Yargısız infaz…

Bir sürü güzel şey içinde bir sürü çok üzücü ve utanç verici şey…

Haberin Devamı

Mahkumlar bir ilden diğerine taşınırken araçta çıkan yangında cayır cayır yanarak ölüyorlar mesela... Ama onlar mahkum ya nasıl olsa, ölseler de olur diye bakan da vardır aramızda.

Ne büyük utanç...

Araç kilitli olduğu için kurtarılabilmeleri mümkün değilmiş.

Yani aslında resmen öldürülmüş oluyorlar bu durumda.
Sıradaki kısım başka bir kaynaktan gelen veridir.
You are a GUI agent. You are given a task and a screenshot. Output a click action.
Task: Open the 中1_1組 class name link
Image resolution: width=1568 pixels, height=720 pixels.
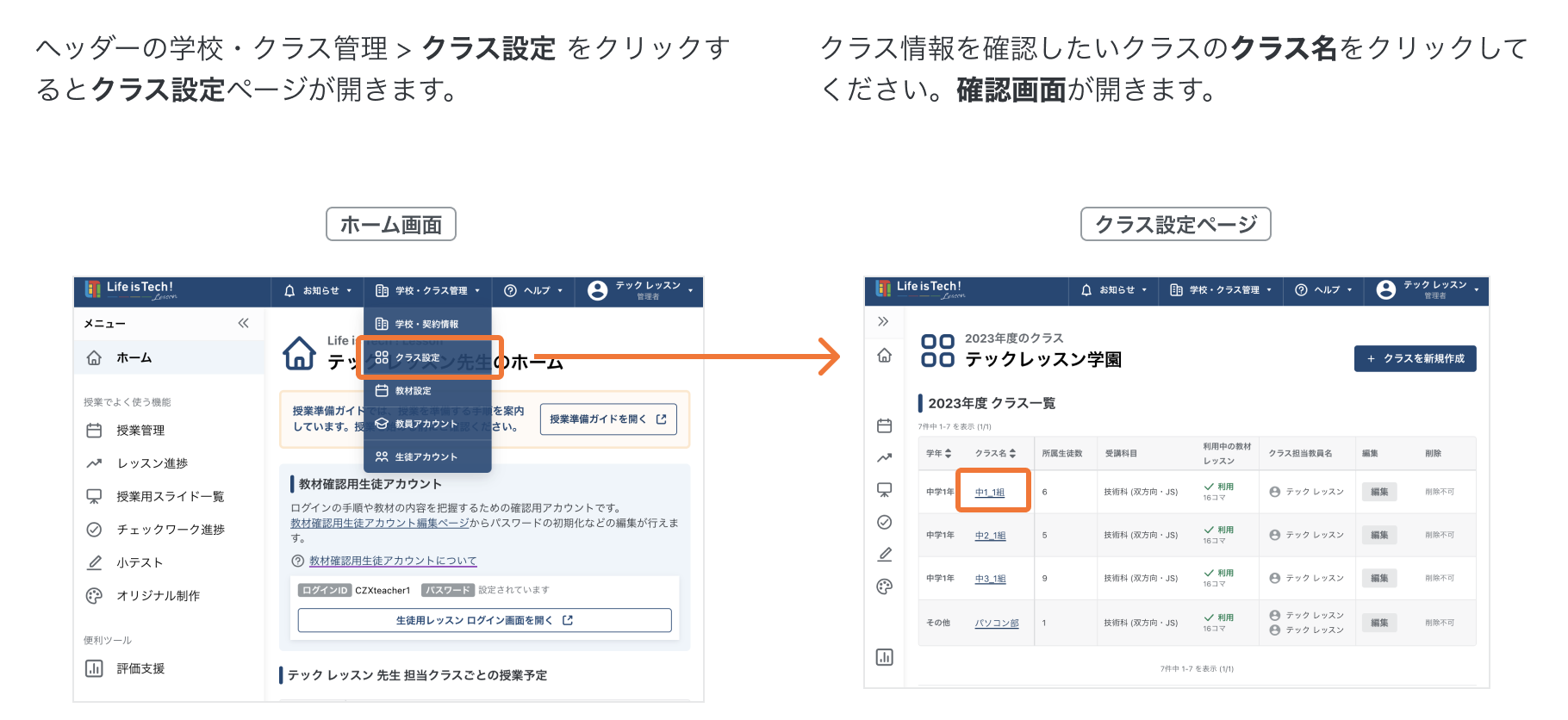coord(990,492)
Hiç mi düşünülmemiş bu cins riskler, hiç mi hesap kitap ve acil durumda yapılması gerekenler uygulaması yok?

Belki adam 2 yıl sonra beraat edecek(ti), belki ailesine kavuşacak(tı)…

Hikayelerini bilmiyorum o araçta ölenlerin, ama mahkum olmaları bir araç içinde kitli kaldıkları için yanarak ölmelerini daha az üzücü kılmaz. Bu da bir suç benim gözümde.

Basbayağı suç işte.

Bu nasıl bir tedbirsizlik ve düşüncesizlik ben gerçekten anlamıyorum. Anlayamıyorum.

***

Haberin Devamı

Öte yanda eşinin cenazesine dünyanın en azılı teröristiymiş gibi getirilen Doğan Yurdakul.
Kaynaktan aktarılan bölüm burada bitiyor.